Let me illustrate the incredibly stupidity of this delimiter and its terrible impact on the export-import process. YOU CANNOT UPGRADE TO MT 4.X UNLESS YOU EXPORT YOUR DATABASE THROUGH THE DASHBOARD, BECAUSE A DATA DUMP WILL COMPETELY HOSE THE INSTALL, according to the manual. Therefore, if a commenter used a string of eight hyphens in their comment, for whatever reason, then the next line of text, even if it’s part of the same comment, would be imported into MT4 as a post. For example, last year I imported a 750 meg database with over 600,000 comments into an MT4 upgrade and MT generated at least 1200 bogus posts, composed of partial comments, which it assigned to the comments that followed the hyphens until another string of hyphens delimited an actual post. Of course, this threw the postID-comment relationship into complete disarray. Run Blog Janitor to your regret.
The import on this job was a four-day job, which did not count the lost time I spent trying to ascertain the reason for the bogus posts. I naturally thought it was operator error, never conceiving that Six Apart could be so dunderheaded. Two days later, however, I discovered that Anil is fond of his dashes. Dumb ass. Just to be fair, though, I’ll credit the same fool who devised the inline-stylesheets idea with this stroke of genius. Way to go, idiots.
For the record, I hope Six Apart goes bankrupt — not out of spite, but out of consideration for cyberspace. I believe it is in the web’s best interest to see the removal of Six Apart’s software scourge from its presence, once and for all, because Six Apart manufactures malware at best and a site-killing virus at worst.
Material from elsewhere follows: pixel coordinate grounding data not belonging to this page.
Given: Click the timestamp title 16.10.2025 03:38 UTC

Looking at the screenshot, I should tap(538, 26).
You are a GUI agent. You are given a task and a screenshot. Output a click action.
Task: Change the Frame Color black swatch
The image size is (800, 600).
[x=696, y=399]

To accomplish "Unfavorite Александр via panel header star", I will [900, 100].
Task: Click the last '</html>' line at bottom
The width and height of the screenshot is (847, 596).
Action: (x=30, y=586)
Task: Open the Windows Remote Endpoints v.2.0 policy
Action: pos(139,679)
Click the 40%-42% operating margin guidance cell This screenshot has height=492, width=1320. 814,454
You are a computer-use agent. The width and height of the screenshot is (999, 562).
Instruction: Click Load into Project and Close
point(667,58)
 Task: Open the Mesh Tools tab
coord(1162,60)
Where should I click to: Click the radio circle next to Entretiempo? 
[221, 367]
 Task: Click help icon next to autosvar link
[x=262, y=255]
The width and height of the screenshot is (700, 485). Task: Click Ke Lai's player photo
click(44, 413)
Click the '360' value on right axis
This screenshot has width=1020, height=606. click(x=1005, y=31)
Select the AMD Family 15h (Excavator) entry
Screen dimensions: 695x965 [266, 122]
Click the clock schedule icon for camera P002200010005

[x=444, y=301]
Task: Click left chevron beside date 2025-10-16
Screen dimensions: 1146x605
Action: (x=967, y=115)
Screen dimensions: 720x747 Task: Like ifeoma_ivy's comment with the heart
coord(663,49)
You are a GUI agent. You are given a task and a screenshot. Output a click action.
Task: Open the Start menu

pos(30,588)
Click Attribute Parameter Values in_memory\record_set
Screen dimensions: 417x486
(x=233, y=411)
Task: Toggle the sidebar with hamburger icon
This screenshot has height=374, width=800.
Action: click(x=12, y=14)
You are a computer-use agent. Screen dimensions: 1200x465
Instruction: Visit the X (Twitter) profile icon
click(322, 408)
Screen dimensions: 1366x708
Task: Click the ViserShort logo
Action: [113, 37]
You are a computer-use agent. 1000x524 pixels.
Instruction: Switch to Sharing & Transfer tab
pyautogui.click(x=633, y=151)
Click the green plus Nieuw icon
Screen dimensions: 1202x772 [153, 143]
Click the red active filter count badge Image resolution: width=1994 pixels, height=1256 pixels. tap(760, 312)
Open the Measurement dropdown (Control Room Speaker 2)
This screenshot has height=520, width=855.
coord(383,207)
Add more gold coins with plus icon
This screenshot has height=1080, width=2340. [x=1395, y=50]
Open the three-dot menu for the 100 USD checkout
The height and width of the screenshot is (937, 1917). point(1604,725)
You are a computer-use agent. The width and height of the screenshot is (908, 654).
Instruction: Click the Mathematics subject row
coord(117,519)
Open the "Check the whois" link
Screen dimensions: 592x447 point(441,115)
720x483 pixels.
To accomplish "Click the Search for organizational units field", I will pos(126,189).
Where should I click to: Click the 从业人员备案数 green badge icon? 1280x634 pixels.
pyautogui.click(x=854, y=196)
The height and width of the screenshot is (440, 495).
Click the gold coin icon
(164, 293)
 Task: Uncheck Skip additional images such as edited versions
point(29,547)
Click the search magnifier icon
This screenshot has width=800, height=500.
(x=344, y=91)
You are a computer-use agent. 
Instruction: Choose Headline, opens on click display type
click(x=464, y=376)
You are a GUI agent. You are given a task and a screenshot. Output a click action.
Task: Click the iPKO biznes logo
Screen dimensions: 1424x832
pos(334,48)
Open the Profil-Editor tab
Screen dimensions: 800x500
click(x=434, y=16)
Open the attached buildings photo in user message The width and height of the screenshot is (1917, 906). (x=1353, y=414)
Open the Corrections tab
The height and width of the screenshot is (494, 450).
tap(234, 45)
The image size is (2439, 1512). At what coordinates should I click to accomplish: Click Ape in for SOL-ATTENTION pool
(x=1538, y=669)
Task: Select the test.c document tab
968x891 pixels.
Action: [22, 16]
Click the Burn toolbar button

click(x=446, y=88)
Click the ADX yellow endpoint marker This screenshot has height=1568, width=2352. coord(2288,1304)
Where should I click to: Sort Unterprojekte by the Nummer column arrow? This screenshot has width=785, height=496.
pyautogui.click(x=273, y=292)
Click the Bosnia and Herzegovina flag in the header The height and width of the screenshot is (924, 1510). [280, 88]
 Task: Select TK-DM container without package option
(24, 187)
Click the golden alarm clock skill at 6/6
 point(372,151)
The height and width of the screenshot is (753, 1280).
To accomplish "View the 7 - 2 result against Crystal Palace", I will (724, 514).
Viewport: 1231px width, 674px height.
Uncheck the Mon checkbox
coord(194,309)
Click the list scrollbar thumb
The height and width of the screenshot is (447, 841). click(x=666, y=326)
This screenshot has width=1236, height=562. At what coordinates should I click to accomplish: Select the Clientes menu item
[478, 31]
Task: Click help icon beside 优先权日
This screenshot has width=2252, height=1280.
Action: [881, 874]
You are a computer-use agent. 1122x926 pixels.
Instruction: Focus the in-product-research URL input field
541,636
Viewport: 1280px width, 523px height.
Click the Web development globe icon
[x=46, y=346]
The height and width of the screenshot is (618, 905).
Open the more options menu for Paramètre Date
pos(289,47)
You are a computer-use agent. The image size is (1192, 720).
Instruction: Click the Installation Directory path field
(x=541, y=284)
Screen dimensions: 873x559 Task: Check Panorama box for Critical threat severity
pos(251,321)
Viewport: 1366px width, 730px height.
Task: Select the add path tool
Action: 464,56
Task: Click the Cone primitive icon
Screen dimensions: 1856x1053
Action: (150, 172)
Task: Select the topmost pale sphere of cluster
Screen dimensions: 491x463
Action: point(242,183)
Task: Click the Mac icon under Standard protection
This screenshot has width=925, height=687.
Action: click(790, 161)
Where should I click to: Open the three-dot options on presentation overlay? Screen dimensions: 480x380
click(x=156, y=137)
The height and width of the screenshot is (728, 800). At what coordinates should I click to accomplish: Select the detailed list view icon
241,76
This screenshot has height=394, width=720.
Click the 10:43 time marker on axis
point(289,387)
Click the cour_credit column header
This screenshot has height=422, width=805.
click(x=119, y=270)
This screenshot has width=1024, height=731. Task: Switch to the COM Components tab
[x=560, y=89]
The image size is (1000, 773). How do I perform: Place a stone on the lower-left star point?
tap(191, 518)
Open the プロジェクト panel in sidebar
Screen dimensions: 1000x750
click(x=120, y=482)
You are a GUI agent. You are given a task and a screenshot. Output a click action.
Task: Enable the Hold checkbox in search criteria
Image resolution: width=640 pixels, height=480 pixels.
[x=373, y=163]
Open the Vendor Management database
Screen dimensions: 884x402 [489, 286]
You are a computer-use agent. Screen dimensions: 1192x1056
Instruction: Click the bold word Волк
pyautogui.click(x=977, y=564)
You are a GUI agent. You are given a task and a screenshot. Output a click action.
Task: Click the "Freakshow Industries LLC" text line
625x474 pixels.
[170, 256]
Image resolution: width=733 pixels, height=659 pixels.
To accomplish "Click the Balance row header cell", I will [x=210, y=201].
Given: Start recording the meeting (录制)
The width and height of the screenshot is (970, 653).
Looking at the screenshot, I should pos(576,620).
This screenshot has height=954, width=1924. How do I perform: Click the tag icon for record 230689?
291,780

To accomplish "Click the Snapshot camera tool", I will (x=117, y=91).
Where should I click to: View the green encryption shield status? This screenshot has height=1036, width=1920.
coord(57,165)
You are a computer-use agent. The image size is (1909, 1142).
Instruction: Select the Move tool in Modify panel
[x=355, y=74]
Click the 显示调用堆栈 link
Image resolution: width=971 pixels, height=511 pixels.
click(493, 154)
Finally, as a post script, I want to specially thank Six Apart for the following boner, which is so unbelievable that I’m not sure I would believe it except that I saw it with my own eyes. Please stay with me on this one: Most hosts keep a password-protected firewall between blog software and the blog database. This is good protocol because you can’t be too secure. However, MovableType — in all its incompetence — actually displays the name of the database in every trackback and every search on the blog. It’s embedded in the URL. So whereas most databases are secured by a unique name composed of unique characters as well as a unique password, MT posts the name of the database in every single trackback URL. AND THERE IS NOTHING YOU CAN DO ABOUT IT. Bend over, baby, here comes Six Apart.
You know, you really have to hand it to these boobs. They sure know how to act like code gurus but they don’t know Jack. And the tragedy of it all is that they charge people money for this abuse of the web and, sadly, people pay it.
Therefore, to everyone out there, please trust me on this: Do not ever, under any circumstances, consider using a Six Apart product for anything. You will regret it in ways you could never contemplate.
Thanks for letting me vent.
This is really an eye opening information. In spite of that I would like to stick with type pad rather than word press for it’s ready to use stuffs providing competency. It has been proved quite useful for the non technical users and so far I have also no issue with it.
Thanks for stopping by.
Actually, I kind of agree with this. Typepad has its place for really non-technical users who want /need a lot of hand-holding on the basics. Based on the grammar/spelling in your comment you would definitely fall into that group. Good decision.
But the Typepad user is putting yourself at a significant disadvantage against a competent competitor using WordPress.